Extract the lines of the data below word for word, from the line containing "You are a computer-use agent. Image" through the line containing "(x=1179, y=482)", with both of those lines included.

▼▼▼

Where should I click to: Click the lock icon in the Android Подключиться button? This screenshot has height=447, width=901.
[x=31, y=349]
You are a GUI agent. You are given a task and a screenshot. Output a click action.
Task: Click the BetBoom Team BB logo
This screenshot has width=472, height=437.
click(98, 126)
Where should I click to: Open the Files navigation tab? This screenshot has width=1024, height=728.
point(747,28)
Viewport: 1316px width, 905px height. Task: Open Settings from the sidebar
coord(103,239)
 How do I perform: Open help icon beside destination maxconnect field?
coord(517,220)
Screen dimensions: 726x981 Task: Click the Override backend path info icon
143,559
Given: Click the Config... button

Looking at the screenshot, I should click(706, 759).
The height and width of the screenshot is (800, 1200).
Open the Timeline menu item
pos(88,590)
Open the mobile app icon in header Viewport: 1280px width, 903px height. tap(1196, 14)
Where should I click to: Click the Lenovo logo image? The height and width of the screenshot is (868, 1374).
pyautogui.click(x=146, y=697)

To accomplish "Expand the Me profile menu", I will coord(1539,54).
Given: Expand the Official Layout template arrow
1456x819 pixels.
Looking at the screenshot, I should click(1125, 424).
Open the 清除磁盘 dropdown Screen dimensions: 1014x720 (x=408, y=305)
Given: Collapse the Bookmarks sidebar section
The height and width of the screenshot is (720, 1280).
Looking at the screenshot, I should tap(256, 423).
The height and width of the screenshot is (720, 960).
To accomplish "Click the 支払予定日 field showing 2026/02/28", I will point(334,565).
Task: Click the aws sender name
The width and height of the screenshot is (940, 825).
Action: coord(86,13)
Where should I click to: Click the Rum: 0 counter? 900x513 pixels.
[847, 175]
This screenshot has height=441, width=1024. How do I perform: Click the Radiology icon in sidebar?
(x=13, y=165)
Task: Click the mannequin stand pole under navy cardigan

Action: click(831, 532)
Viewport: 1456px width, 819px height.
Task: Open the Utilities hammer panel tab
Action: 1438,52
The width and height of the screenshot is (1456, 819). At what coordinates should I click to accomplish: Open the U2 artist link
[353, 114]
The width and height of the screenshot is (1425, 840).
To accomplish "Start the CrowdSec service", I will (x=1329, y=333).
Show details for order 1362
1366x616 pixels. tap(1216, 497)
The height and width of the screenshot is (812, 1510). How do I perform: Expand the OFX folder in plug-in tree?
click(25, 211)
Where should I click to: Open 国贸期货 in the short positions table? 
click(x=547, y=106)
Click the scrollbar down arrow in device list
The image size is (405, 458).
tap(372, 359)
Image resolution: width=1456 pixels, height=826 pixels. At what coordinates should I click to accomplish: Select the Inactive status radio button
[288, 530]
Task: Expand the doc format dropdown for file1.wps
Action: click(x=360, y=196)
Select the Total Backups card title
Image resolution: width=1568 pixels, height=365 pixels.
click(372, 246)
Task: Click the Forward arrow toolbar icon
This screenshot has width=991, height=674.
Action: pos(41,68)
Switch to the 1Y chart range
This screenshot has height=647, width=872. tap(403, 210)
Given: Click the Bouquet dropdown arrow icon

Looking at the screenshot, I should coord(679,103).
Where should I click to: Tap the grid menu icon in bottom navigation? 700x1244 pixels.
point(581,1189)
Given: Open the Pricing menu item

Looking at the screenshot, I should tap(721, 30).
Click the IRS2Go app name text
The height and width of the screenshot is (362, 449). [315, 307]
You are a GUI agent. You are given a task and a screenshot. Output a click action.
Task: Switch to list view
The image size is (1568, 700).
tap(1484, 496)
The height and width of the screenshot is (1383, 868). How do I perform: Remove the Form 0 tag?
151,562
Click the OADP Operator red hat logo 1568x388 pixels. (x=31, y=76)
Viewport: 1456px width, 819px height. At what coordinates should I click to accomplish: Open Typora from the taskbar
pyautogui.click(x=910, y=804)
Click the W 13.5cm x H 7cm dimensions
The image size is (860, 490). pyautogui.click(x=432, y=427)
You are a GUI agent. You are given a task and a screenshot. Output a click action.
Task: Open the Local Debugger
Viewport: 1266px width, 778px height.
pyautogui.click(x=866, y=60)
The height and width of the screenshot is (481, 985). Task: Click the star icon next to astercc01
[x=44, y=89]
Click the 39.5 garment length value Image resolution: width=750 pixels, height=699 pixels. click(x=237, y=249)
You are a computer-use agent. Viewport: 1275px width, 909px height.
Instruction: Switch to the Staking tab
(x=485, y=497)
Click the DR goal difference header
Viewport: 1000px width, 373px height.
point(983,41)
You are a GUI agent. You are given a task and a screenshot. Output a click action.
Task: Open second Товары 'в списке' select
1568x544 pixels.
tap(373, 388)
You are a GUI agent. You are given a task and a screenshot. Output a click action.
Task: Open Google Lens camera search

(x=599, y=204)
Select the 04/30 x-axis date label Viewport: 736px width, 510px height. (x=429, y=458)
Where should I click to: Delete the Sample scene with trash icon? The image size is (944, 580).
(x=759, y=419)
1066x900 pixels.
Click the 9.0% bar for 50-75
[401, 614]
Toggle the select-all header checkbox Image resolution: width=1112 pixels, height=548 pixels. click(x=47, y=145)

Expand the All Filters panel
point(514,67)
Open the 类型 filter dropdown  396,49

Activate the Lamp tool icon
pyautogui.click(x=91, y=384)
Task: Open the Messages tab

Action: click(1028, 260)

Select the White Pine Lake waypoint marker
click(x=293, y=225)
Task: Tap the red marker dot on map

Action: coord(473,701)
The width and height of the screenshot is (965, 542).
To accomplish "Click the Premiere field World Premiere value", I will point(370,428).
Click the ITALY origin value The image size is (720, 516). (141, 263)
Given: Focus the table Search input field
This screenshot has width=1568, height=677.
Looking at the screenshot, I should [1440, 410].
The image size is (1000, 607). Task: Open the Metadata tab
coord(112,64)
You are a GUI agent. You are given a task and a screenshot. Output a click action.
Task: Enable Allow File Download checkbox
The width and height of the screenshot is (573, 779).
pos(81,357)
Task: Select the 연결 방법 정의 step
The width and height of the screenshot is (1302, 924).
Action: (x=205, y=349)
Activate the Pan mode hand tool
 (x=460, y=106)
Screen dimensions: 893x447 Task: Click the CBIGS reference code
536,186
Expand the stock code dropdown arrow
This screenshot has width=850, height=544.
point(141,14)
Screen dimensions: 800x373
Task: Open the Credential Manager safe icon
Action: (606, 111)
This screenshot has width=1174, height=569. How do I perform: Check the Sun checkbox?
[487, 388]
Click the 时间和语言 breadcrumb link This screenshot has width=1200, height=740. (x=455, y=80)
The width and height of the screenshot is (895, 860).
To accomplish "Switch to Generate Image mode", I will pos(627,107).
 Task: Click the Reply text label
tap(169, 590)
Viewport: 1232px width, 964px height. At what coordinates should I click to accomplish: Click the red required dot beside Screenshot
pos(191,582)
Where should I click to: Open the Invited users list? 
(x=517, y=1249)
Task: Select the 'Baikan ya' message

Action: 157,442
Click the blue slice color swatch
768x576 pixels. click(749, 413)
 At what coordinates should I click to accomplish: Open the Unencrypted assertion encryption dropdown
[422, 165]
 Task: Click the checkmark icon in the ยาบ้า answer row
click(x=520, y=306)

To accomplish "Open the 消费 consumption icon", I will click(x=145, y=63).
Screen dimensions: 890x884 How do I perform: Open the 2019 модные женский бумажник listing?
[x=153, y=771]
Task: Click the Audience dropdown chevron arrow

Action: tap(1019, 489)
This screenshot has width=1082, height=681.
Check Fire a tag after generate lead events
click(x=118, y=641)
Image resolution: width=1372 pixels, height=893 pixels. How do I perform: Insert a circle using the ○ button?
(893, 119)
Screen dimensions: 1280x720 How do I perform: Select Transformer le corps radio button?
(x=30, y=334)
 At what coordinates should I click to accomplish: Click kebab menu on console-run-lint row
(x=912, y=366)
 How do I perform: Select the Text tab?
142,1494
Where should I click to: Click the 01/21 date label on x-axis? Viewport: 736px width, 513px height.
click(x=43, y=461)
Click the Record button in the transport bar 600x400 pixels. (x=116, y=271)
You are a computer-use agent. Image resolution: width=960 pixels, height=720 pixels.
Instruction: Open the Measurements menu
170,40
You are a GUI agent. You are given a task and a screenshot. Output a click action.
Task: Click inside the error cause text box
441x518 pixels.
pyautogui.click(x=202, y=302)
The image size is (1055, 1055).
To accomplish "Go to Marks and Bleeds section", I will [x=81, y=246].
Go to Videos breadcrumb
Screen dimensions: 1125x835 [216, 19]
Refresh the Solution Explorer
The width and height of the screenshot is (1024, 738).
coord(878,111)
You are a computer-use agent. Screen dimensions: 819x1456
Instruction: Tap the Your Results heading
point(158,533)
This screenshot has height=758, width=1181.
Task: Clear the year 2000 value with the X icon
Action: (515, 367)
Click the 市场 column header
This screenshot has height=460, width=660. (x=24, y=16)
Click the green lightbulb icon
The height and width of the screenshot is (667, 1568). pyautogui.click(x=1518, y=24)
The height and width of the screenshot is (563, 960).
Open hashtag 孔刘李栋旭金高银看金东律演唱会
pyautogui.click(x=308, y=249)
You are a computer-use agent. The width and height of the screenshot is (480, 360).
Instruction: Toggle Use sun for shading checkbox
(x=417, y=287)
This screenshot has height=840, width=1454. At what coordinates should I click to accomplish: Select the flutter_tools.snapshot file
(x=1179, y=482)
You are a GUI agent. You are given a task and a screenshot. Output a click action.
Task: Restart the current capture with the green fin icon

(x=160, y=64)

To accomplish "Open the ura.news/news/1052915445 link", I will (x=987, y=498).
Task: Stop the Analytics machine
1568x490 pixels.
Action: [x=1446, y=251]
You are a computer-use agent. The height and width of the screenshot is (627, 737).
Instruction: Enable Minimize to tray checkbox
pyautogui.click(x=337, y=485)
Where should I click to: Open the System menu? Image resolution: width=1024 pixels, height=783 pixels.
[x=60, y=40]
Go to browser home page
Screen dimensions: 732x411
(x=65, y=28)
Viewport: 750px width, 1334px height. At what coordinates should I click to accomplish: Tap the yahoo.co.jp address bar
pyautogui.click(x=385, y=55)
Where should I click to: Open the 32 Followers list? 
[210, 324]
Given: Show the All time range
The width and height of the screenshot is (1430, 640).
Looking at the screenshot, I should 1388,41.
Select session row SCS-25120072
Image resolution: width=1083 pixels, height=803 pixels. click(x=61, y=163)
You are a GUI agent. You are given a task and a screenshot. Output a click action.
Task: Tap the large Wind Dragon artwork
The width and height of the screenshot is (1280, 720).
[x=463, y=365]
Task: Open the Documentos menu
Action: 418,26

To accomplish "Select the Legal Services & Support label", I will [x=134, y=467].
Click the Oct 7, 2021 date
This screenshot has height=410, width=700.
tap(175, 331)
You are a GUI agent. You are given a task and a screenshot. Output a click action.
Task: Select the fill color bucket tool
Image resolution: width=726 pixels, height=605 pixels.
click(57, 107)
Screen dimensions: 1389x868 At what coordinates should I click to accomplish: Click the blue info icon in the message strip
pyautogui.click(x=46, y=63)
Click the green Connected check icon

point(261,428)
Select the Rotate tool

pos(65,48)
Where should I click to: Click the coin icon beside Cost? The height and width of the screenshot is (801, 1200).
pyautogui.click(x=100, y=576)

▲▲▲

## PROBLEM SOLUTION
You are a computer-use agent. Image resolution: width=960 pixels, height=720 pixels.
Instruction: Open the Measurements menu
170,40
You are a GUI agent. You are given a task and a screenshot. Output a click action.
Task: Click inside the error cause text box
441x518 pixels.
pyautogui.click(x=202, y=302)
The image size is (1055, 1055).
To accomplish "Go to Marks and Bleeds section", I will [x=81, y=246].
Go to Videos breadcrumb
Screen dimensions: 1125x835 [216, 19]
Refresh the Solution Explorer
The width and height of the screenshot is (1024, 738).
coord(878,111)
You are a computer-use agent. Screen dimensions: 819x1456
Instruction: Tap the Your Results heading
point(158,533)
This screenshot has height=758, width=1181.
Task: Clear the year 2000 value with the X icon
Action: (515, 367)
Click the 市场 column header
This screenshot has height=460, width=660. (x=24, y=16)
Click the green lightbulb icon
The height and width of the screenshot is (667, 1568). pyautogui.click(x=1518, y=24)
The height and width of the screenshot is (563, 960).
Open hashtag 孔刘李栋旭金高银看金东律演唱会
pyautogui.click(x=308, y=249)
You are a computer-use agent. The width and height of the screenshot is (480, 360).
Instruction: Toggle Use sun for shading checkbox
(x=417, y=287)
This screenshot has height=840, width=1454. At what coordinates should I click to accomplish: Select the flutter_tools.snapshot file
(x=1179, y=482)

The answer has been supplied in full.